___ Task inputs ___
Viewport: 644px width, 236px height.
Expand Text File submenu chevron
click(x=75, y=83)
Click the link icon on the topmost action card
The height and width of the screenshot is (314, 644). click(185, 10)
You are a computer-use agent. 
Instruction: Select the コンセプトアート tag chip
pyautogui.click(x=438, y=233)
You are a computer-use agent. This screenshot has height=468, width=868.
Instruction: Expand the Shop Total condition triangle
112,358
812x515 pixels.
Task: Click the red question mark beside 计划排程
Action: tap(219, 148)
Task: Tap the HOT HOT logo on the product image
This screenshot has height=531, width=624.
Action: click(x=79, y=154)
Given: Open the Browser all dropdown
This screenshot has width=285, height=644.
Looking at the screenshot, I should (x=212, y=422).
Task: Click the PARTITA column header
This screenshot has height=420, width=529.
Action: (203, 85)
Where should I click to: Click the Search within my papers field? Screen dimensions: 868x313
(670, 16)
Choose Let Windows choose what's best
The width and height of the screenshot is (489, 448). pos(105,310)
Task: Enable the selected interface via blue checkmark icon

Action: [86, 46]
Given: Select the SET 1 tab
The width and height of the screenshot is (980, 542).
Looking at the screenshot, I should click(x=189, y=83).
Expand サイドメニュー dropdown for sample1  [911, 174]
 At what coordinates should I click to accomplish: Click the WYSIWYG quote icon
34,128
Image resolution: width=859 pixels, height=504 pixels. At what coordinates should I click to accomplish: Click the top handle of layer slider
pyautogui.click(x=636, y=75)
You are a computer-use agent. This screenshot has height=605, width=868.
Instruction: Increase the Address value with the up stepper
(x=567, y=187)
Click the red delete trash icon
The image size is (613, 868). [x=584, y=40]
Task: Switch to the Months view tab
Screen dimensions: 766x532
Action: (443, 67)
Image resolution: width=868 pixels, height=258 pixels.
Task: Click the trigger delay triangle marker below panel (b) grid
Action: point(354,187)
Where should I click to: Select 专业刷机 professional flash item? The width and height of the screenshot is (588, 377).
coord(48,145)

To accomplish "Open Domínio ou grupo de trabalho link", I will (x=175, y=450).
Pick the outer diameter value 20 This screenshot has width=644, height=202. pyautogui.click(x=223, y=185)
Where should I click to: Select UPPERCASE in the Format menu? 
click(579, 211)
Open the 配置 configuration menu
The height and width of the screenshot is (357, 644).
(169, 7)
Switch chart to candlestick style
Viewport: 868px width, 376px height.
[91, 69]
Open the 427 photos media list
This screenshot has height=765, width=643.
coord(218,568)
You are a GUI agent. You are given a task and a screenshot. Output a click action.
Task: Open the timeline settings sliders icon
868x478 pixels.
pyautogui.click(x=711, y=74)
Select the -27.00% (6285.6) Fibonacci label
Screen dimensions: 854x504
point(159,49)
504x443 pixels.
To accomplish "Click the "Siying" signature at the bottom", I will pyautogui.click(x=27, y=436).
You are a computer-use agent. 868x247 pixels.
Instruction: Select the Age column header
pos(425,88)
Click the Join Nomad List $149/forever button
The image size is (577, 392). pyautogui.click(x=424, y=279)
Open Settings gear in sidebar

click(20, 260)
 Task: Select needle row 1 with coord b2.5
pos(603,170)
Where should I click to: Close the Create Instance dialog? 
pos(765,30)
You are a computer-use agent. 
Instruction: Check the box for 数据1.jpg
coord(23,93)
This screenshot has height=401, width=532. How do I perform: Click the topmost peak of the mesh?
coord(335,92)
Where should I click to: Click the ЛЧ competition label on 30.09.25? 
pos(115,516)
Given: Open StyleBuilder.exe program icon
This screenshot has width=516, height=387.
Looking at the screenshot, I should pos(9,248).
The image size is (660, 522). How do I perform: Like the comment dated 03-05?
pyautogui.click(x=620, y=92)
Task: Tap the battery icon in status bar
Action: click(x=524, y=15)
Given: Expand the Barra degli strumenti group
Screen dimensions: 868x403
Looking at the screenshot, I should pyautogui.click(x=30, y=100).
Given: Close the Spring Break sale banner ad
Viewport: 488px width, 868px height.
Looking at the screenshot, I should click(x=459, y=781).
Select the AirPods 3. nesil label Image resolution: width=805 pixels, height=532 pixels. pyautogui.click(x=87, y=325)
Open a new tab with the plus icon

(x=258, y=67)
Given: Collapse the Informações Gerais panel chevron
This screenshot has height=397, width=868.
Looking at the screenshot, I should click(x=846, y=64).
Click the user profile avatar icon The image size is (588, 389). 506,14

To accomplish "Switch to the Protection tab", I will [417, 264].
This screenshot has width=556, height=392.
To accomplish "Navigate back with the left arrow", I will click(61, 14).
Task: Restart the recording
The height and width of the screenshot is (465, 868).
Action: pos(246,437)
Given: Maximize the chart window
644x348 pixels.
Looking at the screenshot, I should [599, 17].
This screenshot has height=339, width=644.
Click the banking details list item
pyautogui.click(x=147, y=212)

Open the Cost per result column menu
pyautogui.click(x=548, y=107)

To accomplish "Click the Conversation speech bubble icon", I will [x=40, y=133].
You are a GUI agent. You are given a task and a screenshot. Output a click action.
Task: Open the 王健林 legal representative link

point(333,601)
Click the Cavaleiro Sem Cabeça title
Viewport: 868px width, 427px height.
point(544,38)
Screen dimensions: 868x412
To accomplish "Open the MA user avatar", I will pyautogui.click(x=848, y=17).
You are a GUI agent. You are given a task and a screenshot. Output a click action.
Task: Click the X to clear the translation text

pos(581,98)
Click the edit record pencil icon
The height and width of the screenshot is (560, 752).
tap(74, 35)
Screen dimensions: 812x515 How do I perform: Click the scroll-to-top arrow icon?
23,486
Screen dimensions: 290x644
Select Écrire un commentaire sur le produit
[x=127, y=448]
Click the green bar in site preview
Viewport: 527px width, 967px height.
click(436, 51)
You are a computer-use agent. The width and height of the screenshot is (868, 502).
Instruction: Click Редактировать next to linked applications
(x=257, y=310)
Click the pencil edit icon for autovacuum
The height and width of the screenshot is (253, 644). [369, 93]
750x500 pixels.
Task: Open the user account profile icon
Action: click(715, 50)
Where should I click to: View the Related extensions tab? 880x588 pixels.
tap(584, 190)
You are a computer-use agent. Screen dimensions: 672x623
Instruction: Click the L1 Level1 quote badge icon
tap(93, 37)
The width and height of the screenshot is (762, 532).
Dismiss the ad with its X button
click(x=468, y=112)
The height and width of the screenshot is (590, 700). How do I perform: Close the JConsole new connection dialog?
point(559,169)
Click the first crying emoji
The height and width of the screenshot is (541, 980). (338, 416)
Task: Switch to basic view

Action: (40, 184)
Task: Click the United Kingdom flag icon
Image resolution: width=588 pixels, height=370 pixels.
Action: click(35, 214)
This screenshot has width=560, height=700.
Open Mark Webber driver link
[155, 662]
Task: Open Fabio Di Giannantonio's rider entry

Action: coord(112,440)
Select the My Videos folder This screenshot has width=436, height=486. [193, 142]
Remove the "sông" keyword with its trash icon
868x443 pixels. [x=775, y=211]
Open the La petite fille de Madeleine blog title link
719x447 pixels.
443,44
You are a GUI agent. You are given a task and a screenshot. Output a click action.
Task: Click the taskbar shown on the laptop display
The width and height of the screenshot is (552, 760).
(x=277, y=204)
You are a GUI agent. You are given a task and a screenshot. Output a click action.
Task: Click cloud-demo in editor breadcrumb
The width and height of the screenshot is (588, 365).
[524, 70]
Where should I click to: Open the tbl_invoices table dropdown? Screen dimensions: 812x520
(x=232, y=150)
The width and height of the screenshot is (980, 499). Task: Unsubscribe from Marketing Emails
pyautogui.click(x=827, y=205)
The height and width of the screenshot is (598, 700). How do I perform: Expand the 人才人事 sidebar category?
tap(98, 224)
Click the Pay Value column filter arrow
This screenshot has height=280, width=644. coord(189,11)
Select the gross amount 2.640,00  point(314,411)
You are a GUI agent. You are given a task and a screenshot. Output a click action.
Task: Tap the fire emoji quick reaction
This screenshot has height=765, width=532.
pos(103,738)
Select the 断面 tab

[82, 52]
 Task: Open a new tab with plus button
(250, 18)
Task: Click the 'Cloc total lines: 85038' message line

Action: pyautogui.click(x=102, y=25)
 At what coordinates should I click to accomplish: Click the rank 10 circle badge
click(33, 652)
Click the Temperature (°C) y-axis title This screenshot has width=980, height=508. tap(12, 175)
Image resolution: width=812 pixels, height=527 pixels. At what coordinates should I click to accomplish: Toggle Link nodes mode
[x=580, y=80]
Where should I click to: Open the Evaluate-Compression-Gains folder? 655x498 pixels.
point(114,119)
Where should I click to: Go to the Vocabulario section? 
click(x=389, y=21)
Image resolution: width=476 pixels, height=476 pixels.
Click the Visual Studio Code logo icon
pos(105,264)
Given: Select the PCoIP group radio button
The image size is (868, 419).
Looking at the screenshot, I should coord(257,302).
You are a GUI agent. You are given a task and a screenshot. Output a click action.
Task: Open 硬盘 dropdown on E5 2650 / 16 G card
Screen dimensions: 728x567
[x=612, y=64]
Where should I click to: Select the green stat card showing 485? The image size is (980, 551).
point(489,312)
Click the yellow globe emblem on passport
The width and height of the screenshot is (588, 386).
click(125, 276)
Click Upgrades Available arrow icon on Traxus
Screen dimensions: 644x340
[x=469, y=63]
___
→ How to complete this task
Return, unchanged, each line from the line containing "Image resolution: width=476" through the last line of the material.

→ Reply
Image resolution: width=476 pixels, height=476 pixels.
Click the Visual Studio Code logo icon
pos(105,264)
Given: Select the PCoIP group radio button
The image size is (868, 419).
Looking at the screenshot, I should coord(257,302).
You are a GUI agent. You are given a task and a screenshot. Output a click action.
Task: Open 硬盘 dropdown on E5 2650 / 16 G card
Screen dimensions: 728x567
[x=612, y=64]
Where should I click to: Select the green stat card showing 485? The image size is (980, 551).
point(489,312)
Click the yellow globe emblem on passport
The width and height of the screenshot is (588, 386).
click(125, 276)
Click Upgrades Available arrow icon on Traxus
Screen dimensions: 644x340
[x=469, y=63]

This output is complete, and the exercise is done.